[Collected data entries]
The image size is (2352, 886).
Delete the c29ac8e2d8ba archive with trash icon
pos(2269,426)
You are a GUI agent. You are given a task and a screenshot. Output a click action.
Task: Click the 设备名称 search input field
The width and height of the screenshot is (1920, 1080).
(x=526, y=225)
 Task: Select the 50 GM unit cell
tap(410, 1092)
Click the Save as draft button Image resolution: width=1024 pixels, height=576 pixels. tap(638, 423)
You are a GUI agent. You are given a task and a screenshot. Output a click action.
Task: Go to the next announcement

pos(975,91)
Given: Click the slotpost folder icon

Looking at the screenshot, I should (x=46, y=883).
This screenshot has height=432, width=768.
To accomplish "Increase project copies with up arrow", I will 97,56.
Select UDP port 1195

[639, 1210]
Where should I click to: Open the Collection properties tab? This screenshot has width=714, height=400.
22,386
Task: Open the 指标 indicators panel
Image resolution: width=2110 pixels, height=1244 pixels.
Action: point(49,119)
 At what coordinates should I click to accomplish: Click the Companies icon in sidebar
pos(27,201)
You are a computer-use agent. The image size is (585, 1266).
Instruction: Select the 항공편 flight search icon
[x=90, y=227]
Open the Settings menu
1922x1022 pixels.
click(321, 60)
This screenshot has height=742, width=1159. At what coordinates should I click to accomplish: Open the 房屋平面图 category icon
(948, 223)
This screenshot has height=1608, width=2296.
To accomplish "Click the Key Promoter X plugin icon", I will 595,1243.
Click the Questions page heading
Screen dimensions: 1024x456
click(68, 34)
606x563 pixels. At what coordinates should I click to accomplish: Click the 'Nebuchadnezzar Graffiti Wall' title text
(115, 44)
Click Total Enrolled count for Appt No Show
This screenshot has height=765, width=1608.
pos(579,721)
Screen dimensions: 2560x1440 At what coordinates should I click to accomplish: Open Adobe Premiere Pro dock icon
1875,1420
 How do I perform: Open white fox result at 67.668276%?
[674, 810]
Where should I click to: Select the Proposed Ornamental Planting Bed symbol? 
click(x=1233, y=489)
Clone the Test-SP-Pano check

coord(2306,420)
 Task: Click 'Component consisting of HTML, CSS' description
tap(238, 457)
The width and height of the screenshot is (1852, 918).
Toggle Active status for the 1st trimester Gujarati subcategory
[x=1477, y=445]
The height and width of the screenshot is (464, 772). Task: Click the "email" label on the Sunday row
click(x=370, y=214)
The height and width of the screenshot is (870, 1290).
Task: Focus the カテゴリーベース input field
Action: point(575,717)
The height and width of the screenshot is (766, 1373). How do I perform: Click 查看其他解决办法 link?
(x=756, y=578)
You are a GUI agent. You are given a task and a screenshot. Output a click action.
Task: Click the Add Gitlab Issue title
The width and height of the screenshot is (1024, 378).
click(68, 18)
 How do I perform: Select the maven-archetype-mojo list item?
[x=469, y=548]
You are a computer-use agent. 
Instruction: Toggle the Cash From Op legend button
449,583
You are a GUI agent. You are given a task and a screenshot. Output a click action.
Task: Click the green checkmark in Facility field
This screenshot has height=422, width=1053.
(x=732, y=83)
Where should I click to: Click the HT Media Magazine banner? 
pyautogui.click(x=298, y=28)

§ SET TASK: Rewrite the stretch of the data from the line containing "How do I perform: Select" through the end of the data, shifting each answer's coordinates by adding 24 to every number in them.

§ WRITTEN ANSWER:
 How do I perform: Select the maven-archetype-mojo list item?
[x=493, y=572]
You are a computer-use agent. 
Instruction: Toggle the Cash From Op legend button
473,607
You are a GUI agent. You are given a task and a screenshot. Output a click action.
Task: Click the green checkmark in Facility field
This screenshot has height=422, width=1053.
(x=756, y=107)
Where should I click to: Click the HT Media Magazine banner? 
pyautogui.click(x=322, y=52)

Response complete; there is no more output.